WHAT IS EXPECTED. Could you express every line of the listing below as a Markdown table with the columns No. and Text, skipping blank lines and leaving the pictures out?

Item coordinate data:
---

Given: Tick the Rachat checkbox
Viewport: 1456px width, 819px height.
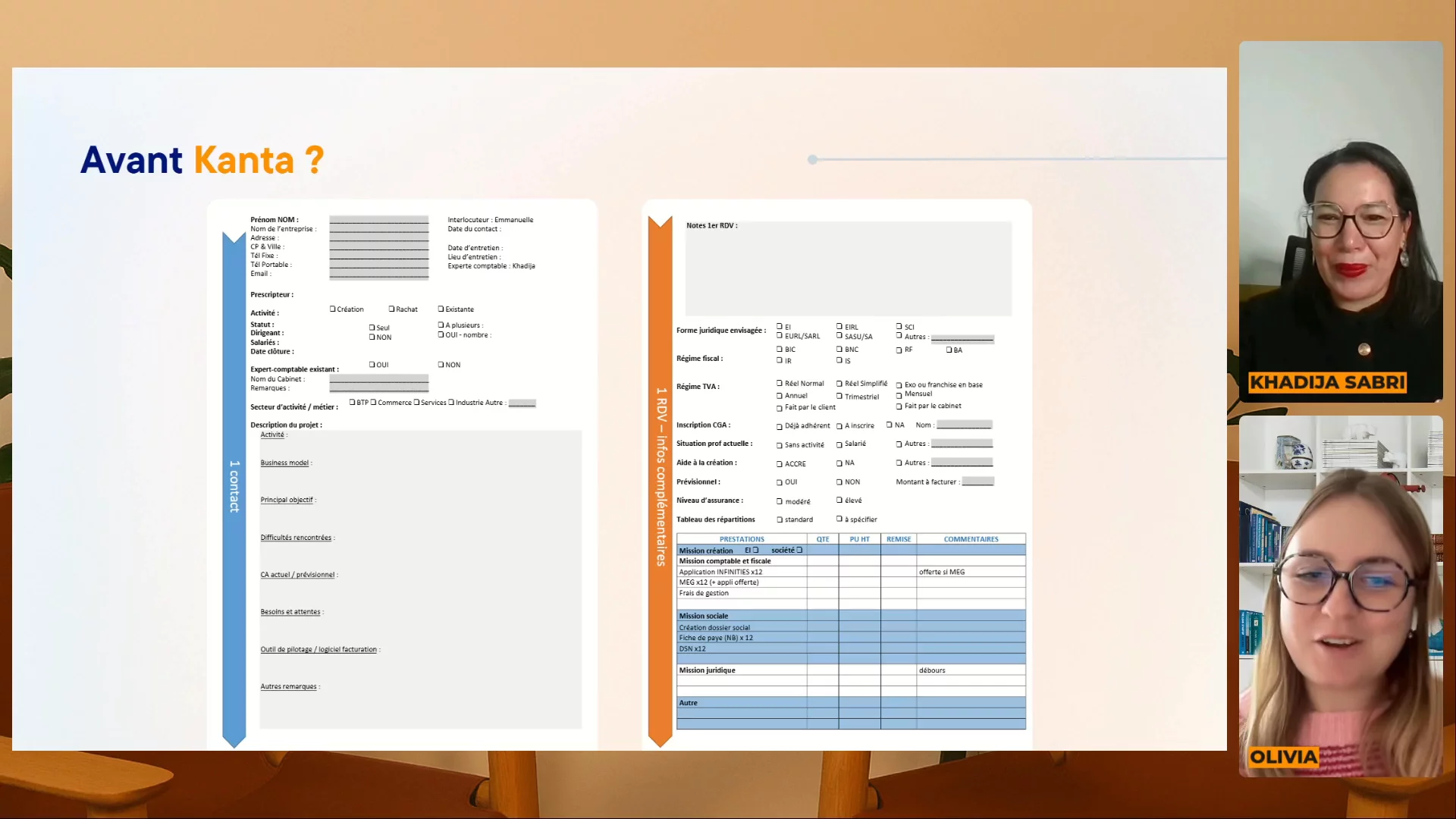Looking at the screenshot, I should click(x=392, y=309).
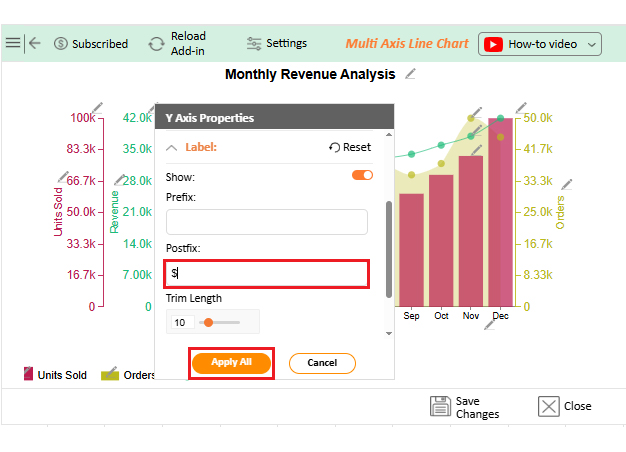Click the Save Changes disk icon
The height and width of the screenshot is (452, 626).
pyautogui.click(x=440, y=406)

---

SOLUTION FOR THIS EXERCISE.
| No. | Text |
|---|---|
| 1 | Given: Tick the Rachat checkbox |
| 2 | Viewport: 1456px width, 819px height. |
| 3 | Looking at the screenshot, I should click(x=392, y=309). |
| 4 | Click the Save Changes disk icon |
| 5 | The height and width of the screenshot is (452, 626). |
| 6 | pyautogui.click(x=440, y=406) |